Moaning about the weather may be a typically British characteristic but Philip Green is perhaps clutching at straws blaming the so far unusually mild winter for flagging high-street sales. "It's been the hottest October and November in history. Nobody can deal with that," he told journalists this week. "Winter goods are tough."

While it is true that winter fashion is generally more expensive than its summer counterpart and may therefore be more difficult to shift, consumer reluctance to part with any hard-earned cash surely runs deeper than that.

In general, the fashion system – and the high-end fashion system in particular – has never been entirely co-operative where the elements are concerned. Anyone who prides themselves in up-to-the-minute fashion awareness understands that buying a coat in August and a bikini in January may seem perverse at the time, but it remains the most effective way to shop. By the time the elements are so good as to fall into line, the most wanted garments will have sold out.

More importantly, the concept of fast fashion – principally a high-street concern – and nipping into Topshop, say, to buy a winter coat in one's lunchbreak because the temperature has suddenly plummeted or a wear-once dress for a spontaneous Saturday night out, is by now redundant. The rise in price of both VAT and raw materials – and cotton most significantly – dictates that budget fashion is no longer anywhere near as reasonably priced as it used to be.

Increased ethical awareness, too, finally seems to have set in. The intelligent consumer – and make no mistake, consumers are more intelligent than they ever have been – today thinks twice about filling his or her wardrobe with piles of cheap clothing that they bought because it was a bargain but which they never actually needed or wore.

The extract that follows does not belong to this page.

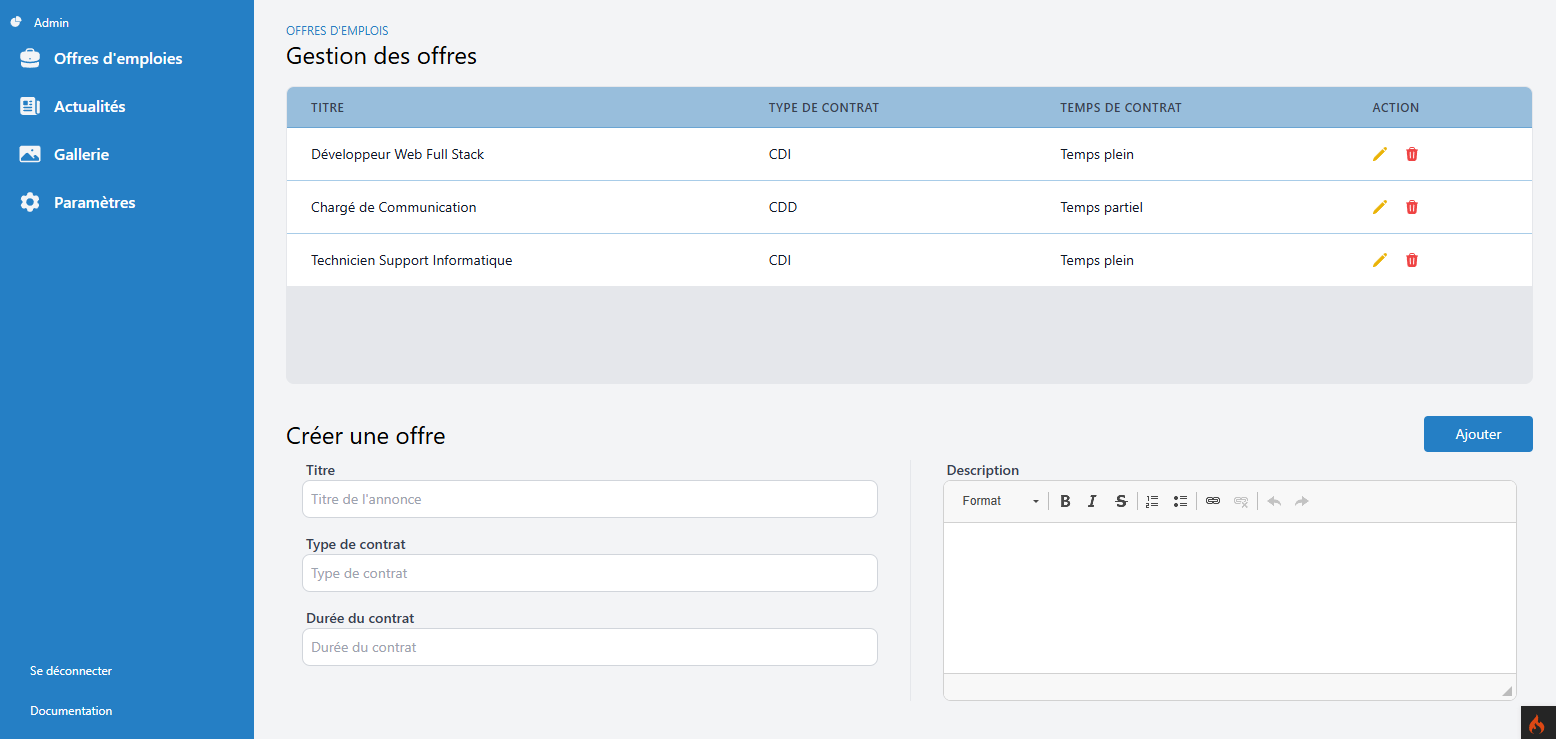Open Offres d'emploies in the sidebar
Viewport: 1556px width, 739px height.
tap(117, 59)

Now, the vast majority of shoppers in the Western world are buying less and more carefully, and that applies to everything from fashion to food. The economic climate – not the climate per se – decrees that conspicuous consumption is as outmoded as power shoulders and boot-cut jeans. And that may not be such a terrible thing. There is too much product in the world and it is ultimately only those who choose to buy it – or not – who have the power to change that.